Farklı anlamlarda kullanılan bu kavramın yaygın kullanılışı, sanayi ülkeleriyle sosyalist ülkelerin dışında kalanlar içindir. 1950’lerin sonunda çıkan bu kavram, iki kutuplu dünyanın bir sonucudur. Az gelişmiş ya da gelişmekte olan ülkeleri kast eden bu kavram, nüfus artış hızı yüksek olan ve ekonomik sıkıntılar yaşayan ülkeleri ifade eder. Aynı zamanda kapitalist rejimler ile Marksist rejimler arasındaki bir ara normu ifade eder.

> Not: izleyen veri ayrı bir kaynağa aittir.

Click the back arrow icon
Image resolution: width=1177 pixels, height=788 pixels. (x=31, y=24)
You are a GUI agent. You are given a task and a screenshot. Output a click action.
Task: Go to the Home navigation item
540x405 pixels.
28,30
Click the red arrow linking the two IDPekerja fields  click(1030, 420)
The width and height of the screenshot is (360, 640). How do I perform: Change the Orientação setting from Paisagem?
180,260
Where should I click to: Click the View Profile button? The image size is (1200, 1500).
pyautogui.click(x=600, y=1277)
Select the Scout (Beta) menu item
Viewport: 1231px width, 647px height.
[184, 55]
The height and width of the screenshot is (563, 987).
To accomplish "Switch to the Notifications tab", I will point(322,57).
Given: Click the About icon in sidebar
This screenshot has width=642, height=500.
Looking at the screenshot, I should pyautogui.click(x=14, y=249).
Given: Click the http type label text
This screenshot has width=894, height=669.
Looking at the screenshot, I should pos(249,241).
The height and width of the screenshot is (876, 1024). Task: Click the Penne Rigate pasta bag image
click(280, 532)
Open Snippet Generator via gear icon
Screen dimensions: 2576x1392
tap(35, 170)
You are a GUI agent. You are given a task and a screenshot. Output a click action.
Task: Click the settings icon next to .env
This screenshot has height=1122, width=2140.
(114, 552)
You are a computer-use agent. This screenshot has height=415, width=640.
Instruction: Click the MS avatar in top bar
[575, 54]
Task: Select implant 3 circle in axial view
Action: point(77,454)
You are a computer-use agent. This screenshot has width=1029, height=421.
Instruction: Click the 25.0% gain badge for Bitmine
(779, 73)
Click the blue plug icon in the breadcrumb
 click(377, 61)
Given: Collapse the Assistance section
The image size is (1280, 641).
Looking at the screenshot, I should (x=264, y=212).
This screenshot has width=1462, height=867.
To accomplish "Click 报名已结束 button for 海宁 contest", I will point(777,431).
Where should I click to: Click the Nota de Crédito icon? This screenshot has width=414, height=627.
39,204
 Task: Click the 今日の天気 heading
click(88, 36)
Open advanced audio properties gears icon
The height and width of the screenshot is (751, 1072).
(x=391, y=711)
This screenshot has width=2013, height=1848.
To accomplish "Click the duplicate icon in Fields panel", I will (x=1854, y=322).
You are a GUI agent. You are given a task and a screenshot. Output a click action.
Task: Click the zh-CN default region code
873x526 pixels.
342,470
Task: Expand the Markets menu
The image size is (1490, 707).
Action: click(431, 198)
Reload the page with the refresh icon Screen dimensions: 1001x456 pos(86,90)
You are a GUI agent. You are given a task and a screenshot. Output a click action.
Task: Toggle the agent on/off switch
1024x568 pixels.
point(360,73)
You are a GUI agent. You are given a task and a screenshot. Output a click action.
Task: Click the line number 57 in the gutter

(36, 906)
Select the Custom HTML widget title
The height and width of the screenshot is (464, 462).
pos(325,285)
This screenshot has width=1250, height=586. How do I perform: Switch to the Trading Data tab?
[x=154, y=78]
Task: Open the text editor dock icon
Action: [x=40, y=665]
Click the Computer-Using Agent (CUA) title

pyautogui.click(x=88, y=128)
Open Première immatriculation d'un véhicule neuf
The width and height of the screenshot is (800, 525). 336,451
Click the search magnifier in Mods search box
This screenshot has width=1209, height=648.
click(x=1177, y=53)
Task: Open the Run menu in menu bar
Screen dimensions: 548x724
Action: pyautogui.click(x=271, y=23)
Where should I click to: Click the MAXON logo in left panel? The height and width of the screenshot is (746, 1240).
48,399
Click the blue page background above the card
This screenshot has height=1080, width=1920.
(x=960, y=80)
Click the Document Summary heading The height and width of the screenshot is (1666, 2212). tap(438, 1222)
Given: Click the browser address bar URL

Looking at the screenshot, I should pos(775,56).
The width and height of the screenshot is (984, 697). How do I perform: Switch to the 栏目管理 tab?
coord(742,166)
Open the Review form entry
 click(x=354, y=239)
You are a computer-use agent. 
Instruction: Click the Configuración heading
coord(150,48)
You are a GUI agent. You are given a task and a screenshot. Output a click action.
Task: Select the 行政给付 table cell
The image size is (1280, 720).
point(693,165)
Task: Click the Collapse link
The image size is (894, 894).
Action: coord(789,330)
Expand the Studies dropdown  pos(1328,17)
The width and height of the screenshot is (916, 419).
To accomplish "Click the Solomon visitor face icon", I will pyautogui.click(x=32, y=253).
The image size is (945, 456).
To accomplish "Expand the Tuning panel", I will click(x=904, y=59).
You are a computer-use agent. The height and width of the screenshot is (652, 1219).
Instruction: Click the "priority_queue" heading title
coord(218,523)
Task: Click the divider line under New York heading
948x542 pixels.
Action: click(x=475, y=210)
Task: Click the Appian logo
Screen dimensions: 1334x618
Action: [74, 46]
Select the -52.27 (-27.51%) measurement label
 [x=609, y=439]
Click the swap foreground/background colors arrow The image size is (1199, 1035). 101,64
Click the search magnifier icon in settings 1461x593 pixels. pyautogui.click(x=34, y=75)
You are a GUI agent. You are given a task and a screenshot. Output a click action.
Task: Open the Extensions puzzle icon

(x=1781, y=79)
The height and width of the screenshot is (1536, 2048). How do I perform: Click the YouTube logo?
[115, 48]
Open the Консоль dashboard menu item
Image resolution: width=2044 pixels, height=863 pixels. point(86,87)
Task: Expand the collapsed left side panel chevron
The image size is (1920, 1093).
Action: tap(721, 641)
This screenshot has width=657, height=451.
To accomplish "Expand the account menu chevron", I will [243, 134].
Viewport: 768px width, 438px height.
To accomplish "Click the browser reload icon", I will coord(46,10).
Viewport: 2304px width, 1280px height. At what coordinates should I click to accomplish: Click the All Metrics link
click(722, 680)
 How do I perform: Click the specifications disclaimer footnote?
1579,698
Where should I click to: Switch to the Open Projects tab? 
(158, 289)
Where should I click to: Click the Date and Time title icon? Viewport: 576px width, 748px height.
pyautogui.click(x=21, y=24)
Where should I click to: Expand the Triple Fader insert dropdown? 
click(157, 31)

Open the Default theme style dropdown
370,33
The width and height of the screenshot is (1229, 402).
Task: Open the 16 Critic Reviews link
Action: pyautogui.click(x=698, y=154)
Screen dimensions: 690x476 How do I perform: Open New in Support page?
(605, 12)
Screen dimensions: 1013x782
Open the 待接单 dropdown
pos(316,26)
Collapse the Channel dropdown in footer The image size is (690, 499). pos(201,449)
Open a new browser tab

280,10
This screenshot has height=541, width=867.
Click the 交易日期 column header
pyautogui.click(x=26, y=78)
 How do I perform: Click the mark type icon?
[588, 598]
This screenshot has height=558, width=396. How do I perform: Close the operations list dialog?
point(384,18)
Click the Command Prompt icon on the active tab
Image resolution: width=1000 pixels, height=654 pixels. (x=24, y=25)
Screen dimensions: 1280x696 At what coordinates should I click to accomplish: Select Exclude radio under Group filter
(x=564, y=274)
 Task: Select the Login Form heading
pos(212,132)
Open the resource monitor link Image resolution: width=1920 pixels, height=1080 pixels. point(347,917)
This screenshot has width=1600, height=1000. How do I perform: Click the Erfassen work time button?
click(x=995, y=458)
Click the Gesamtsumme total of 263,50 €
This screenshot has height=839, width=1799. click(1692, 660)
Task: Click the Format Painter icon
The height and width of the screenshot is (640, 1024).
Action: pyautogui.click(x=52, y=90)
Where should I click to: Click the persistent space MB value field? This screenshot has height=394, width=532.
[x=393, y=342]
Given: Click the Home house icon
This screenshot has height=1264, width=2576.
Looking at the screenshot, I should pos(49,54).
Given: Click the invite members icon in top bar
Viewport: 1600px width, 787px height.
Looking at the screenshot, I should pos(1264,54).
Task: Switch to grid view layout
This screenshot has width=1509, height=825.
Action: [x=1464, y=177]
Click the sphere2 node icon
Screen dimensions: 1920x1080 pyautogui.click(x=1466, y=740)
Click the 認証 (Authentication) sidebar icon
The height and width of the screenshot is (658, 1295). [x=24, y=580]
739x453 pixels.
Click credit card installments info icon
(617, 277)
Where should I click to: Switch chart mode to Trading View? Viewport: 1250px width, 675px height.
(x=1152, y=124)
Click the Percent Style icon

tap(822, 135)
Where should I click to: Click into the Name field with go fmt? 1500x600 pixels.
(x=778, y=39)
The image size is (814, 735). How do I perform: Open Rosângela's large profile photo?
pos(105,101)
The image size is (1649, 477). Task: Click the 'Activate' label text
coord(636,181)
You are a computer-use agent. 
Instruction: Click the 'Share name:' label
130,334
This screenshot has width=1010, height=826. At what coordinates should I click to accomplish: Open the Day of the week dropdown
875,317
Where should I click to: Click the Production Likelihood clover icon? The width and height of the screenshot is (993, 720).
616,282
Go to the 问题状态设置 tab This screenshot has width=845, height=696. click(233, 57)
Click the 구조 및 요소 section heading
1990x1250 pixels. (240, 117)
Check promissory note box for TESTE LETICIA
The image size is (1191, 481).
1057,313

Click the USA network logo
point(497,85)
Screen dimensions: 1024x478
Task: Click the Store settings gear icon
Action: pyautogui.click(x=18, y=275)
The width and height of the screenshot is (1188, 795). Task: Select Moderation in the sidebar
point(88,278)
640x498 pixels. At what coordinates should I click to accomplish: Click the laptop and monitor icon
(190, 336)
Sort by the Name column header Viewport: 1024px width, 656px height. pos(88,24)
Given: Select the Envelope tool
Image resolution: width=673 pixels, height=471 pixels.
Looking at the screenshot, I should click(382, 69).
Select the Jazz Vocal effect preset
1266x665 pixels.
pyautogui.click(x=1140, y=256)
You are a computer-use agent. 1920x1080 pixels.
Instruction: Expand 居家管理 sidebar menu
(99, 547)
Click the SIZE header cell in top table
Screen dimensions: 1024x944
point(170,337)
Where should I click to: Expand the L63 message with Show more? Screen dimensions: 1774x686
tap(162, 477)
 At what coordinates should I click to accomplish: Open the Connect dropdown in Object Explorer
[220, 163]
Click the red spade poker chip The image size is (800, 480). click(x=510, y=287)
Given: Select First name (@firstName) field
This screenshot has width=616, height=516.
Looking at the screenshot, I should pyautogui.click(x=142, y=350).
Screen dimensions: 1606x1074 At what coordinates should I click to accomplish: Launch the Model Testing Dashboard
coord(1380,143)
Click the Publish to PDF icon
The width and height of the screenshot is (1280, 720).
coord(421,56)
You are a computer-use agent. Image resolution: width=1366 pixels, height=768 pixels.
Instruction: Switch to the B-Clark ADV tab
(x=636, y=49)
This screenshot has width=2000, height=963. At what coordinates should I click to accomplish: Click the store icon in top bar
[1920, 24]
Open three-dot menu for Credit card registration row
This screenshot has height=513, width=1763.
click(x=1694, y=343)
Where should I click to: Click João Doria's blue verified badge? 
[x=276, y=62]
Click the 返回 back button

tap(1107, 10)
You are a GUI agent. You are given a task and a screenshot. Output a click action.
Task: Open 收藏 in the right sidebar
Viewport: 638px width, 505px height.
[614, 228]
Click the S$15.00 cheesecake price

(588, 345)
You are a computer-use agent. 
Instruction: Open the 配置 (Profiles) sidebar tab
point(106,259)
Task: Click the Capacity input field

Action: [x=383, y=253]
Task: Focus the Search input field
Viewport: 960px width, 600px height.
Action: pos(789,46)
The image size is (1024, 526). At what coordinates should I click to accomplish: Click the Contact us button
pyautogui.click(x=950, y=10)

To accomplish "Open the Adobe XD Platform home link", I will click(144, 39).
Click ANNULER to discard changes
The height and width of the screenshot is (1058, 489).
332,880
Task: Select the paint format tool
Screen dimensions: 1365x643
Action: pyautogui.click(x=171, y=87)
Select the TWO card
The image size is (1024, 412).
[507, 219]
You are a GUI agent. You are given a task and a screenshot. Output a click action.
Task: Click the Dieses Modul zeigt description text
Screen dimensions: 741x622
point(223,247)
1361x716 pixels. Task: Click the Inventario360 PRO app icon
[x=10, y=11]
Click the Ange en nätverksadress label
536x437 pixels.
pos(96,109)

İkinci tanımı ise, ülkeler arasındaki bağlantıya göre değerlendirir ve ABD ve Sovyetler merkezli olmayan bağımsız ülkeleri ifade eder. ABD’nin başını çektiği Birinci Dünya Ülkelerini, SSCB’nin önde olduğu İkinci Dünya Ülkeleri takip ederken, Bağlantısızlar olarak adlandırılan grup Üçüncü Dünya Ülkeleridir. Bu durum Yugoslavya’nın dağılmasının ve siyasal yönetimlerin değişmesi sonucu farklılaşmıştır. 21. Yüzyıla gelindiğinde, iki kutupluluğun son bulmasıyla Bağlantısızlar’ın yerini gelişmekte olan ülkeler almıştır. Bu anlamıyla, gelişmiş ve gelişmemiş olan ülkelerin dışında kalan, ekonomisi yetersiz ve uluslararası kuruluşlara üye olmayan ülkeleri ifade eder.
Kelimenin kullanım aracı her ne olursa olsun, “üçüncü Dünya Ülkesi” tanımı genel olarak bir ülkeyi küçük ve güçsüz göstermek için kullanılan bir tabirdir.
Üçüncü dünya ülkeleri heterojen bir görüntü addederken, farklı kültürel ve siyasal yapılara sahiptir.
Üçüncü Dünya Ülkeleri’nin bazı temel özellikleri vardır:
-Politik olarak istikrarsızlardır.
-Politikanın ordu ile yakın bir ilişkisi vardır.
-Büyük çoğunluğu gelişmekte olan ülkelerdir.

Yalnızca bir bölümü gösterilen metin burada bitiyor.